● **What you need to do**: Would you transcribe exactly the lines from the one containing "Screen dimensions: 1366x852" to the last line of the data below, both ends included, but none of the pictures?
*** Opening of Working data ***
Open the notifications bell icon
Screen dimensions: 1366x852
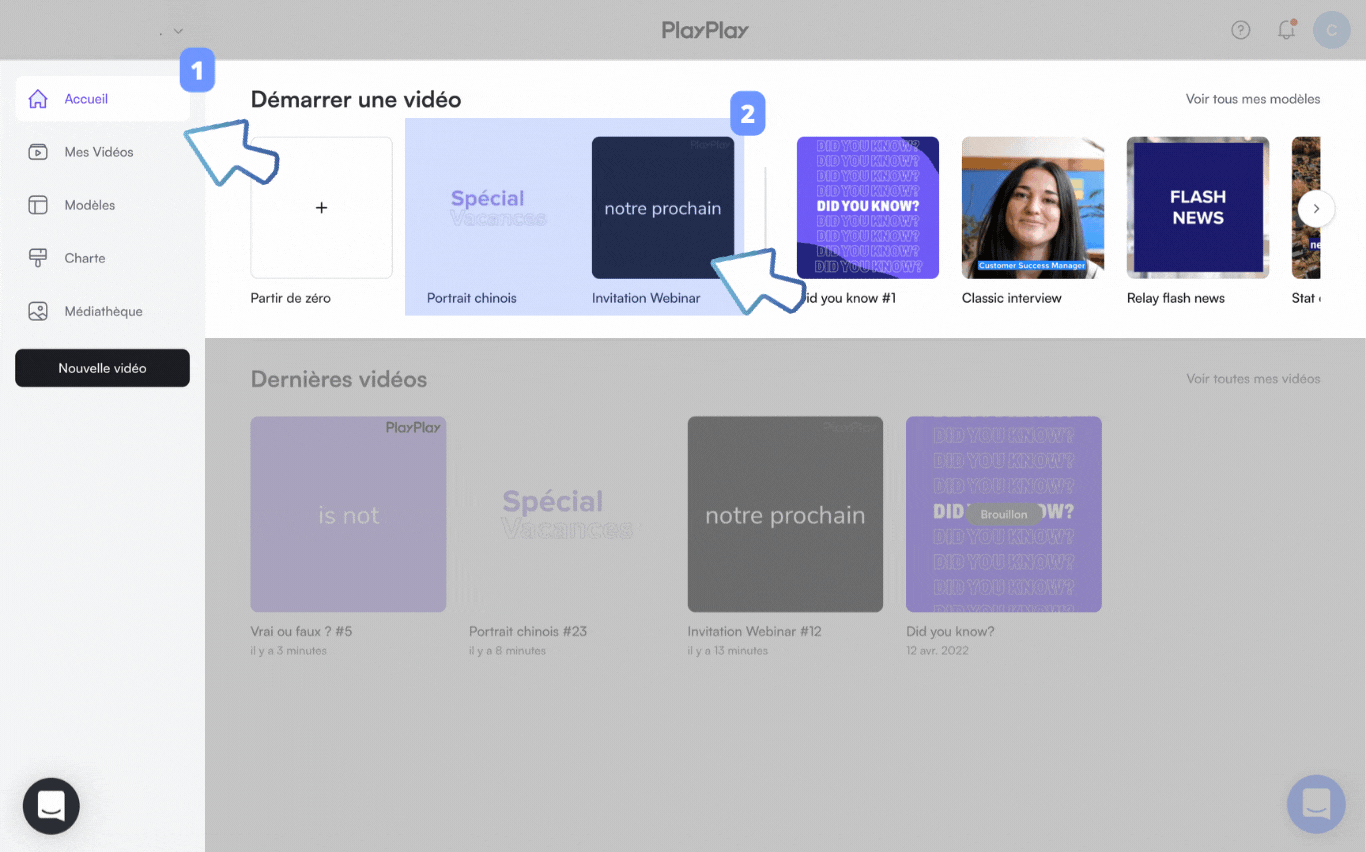pyautogui.click(x=1286, y=30)
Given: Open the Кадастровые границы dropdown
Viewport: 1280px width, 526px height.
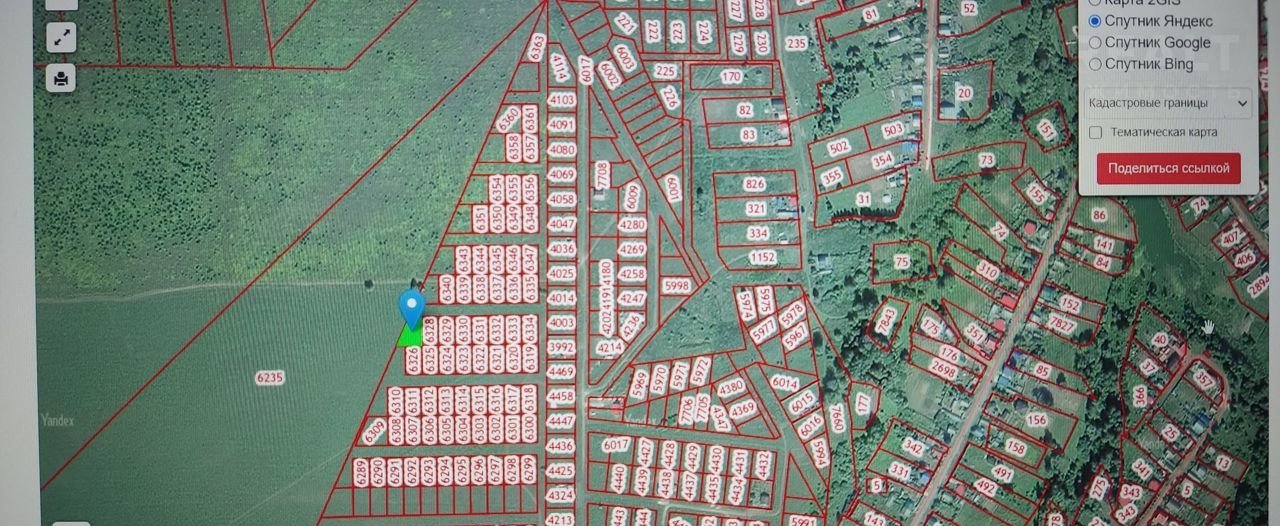Looking at the screenshot, I should (1168, 102).
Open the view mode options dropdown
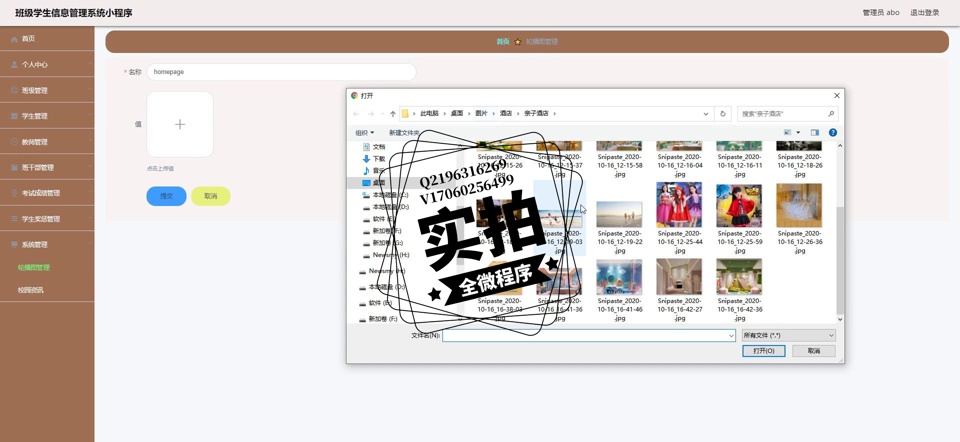The image size is (960, 442). tap(798, 132)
*** Close of Working data ***
● **Solved problem**:
Screen dimensions: 1366x852
pyautogui.click(x=1286, y=30)
Given: Open the Кадастровые границы dropdown
Viewport: 1280px width, 526px height.
Looking at the screenshot, I should (1168, 102).
Open the view mode options dropdown
The image size is (960, 442). tap(798, 132)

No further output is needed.